Ningún estadounidense puede borrar de su mente el registro del instante en que fue asesinado John F. Kennedy, el 35° presidente de los Estados Unidos de América, aquel 22 de noviembre de 1963, en Dallas, Texas, pero ayer recordamos los cien años de su nacimiento en Brookline, Massachusetts, el 29 de mayo de 1917. Fue, entre los presidentes o políticos, uno de los más simpáticos con que contó el país, y murió en plena efervescencia de su altísima popularidad. 

Con tan solo 43 años de edad, le ganó las elecciones nada menos que a Richard Nixon, en su momento también presidente (1969-1974). Gobernó casi dos años y en ese lapso sucedieron muchas cosas al hegemón del mundo. Afrontó el fracaso de la invasión de Bahía de Cochinos al advertir que no había más duda sobre el régimen cubano apenas Fidel Castro había declarado el gobierno comunista en la isla; la complejísima crisis de los misiles soviéticos que Nikita Khrushchev envió hacia Cuba y que, luego de una negociación, Moscú retiró pero asegurándose de que Washington no volvería a intentar derrocar al gobierno de Fidel; el inicio de la construcción del Muro de Berlín, que fue clave en la manifestación de la Guerra Fría en sus dos bloques perfectamente delimitados; el inicio de la carrera espacial, que llevó a EE.UU. y a la URSS a afirmar sus competencias para mostrar cada uno sus argumentos de superioridad, así como el comienzo de la también fracasada experiencia militar de EE.UU. en Vietnam. 
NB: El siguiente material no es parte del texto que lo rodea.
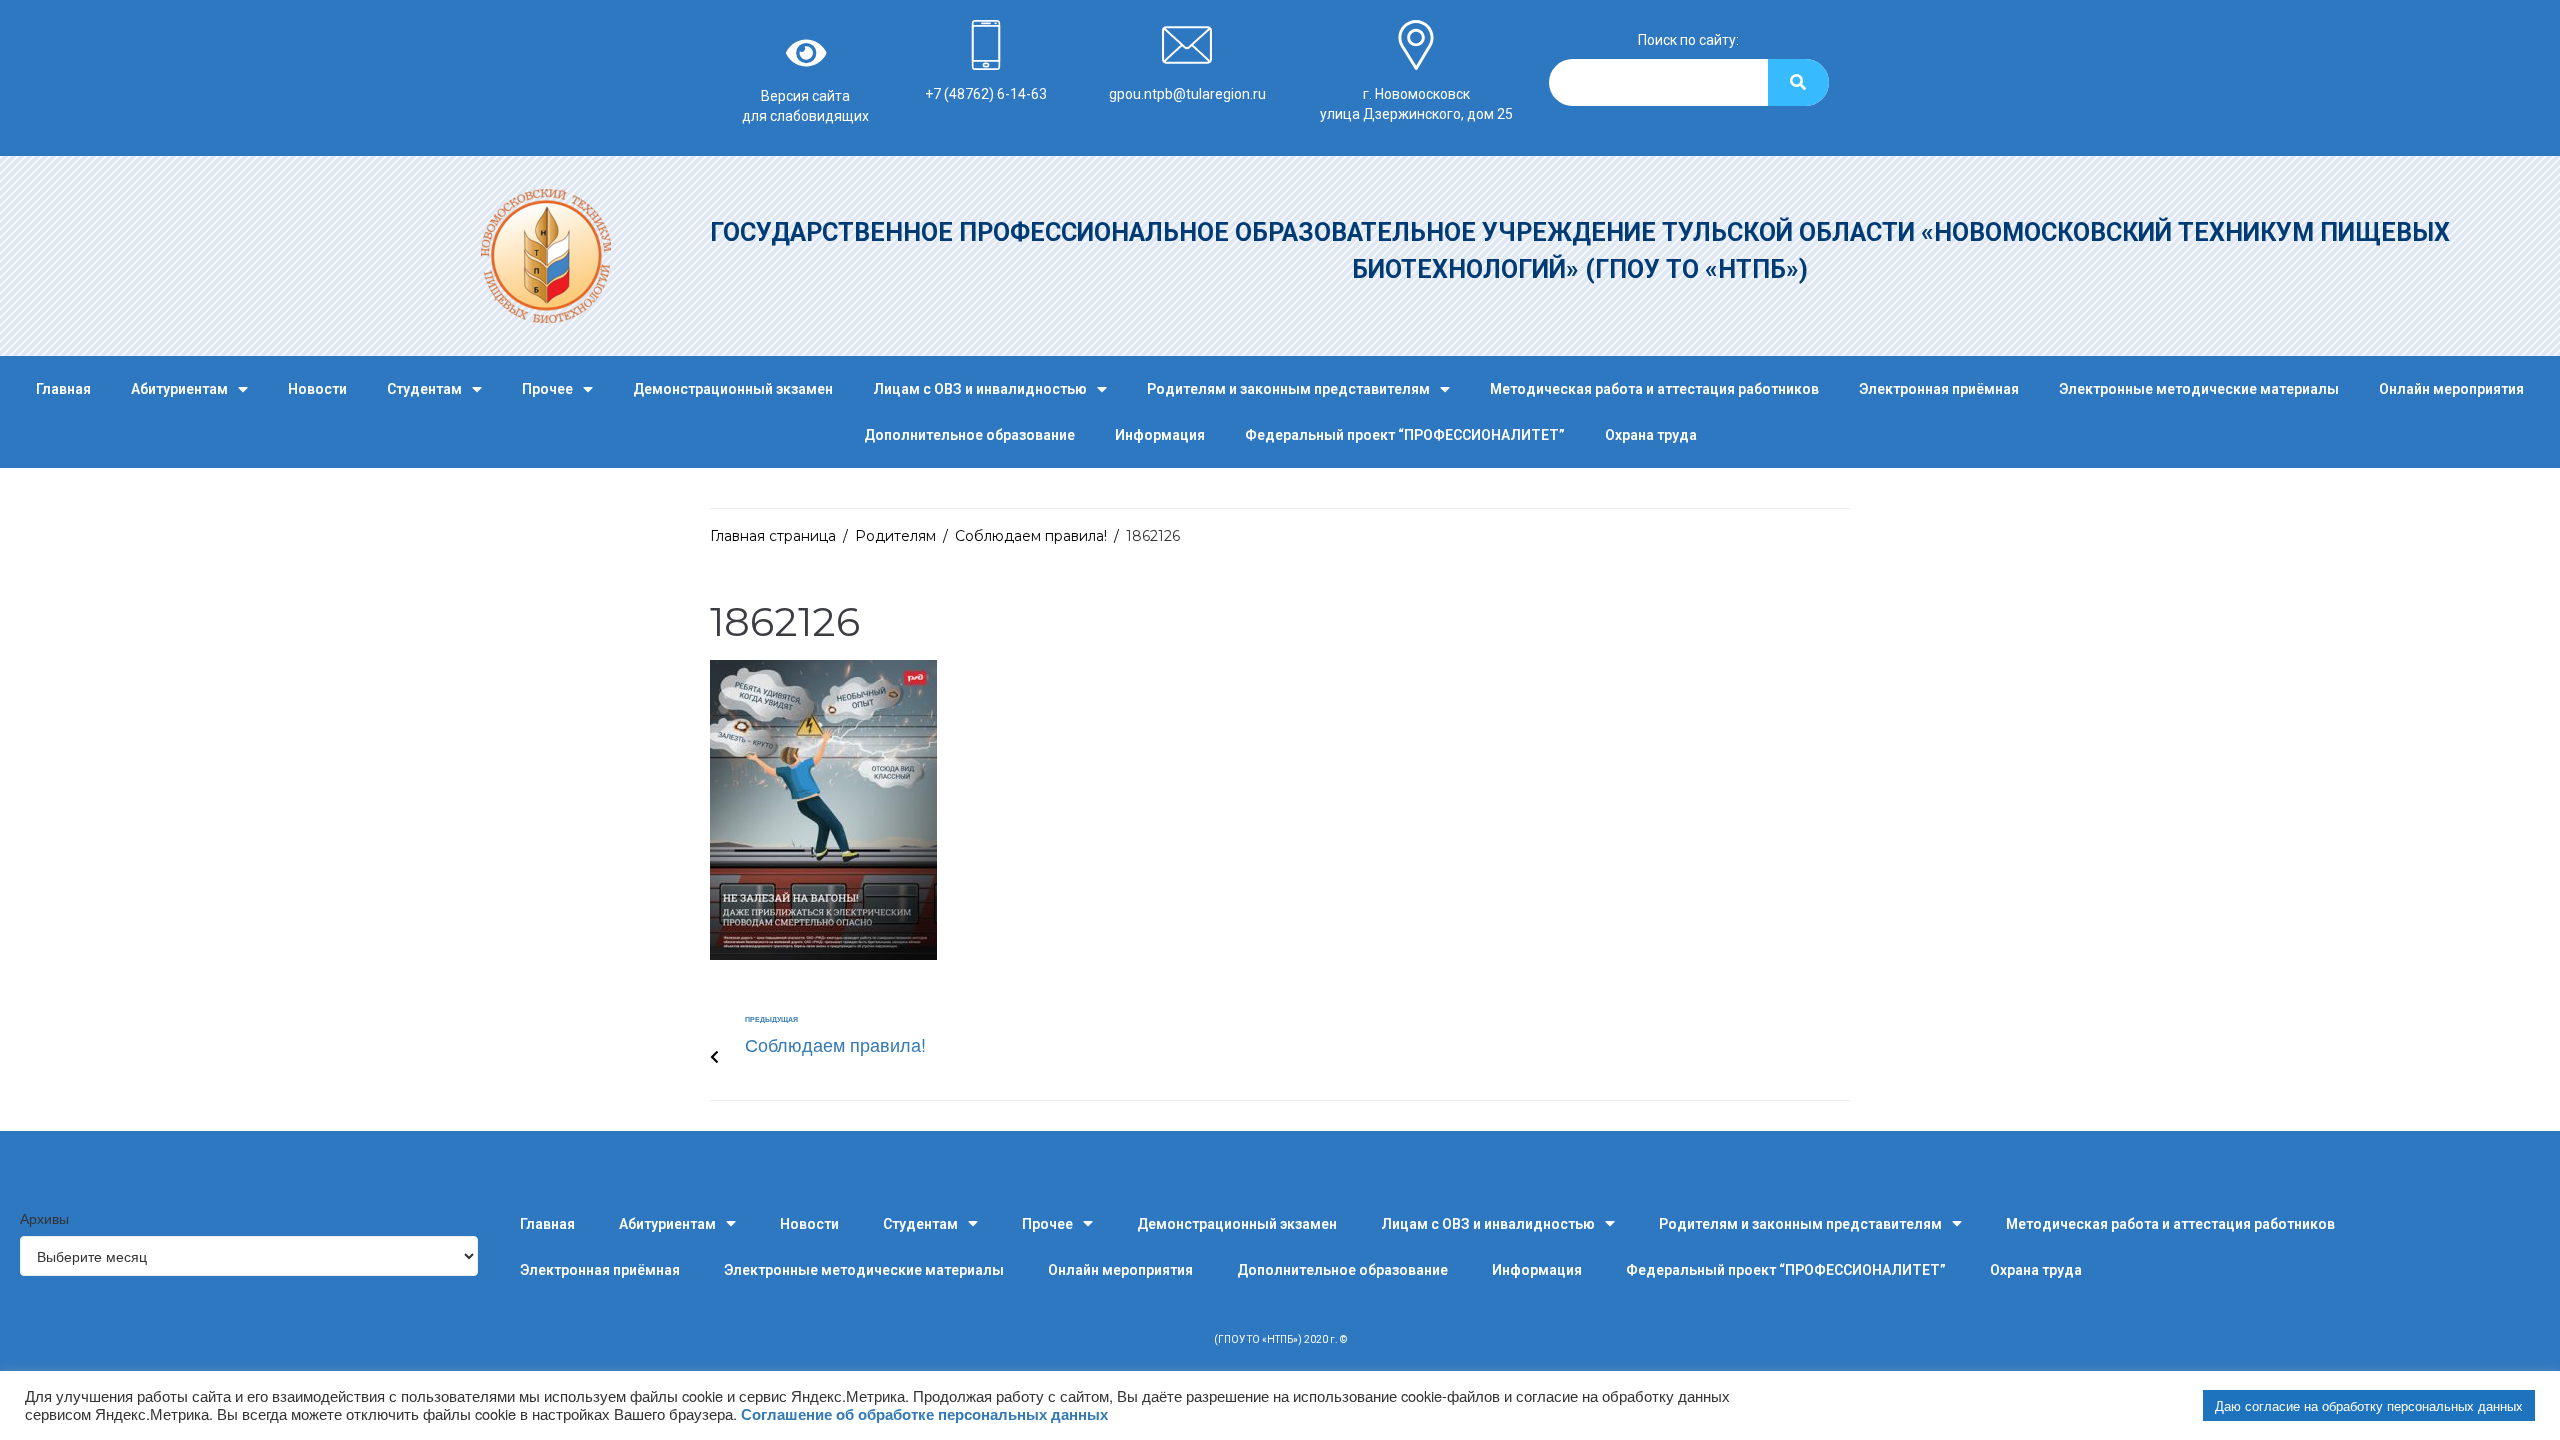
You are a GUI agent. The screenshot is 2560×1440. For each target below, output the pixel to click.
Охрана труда (1651, 435)
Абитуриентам (179, 389)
Era querido por el pueblo y marcó su visión histórica sobre los derechos civiles asegurando que James Meredith, de raza negra, se inscriba en la Universidad de Mississippi. Fue el primer y único presidente católico de EE.UU. Con su esposa Jacqueline y sus pequeños hijos eran el cuadro perfecto de la familia estadounidense de los años maravillosos. Figura estelar en el imaginario de los estadounidenses, sigue perviviendo como uno de los presidentes más queridos y recordados en su historia nacional.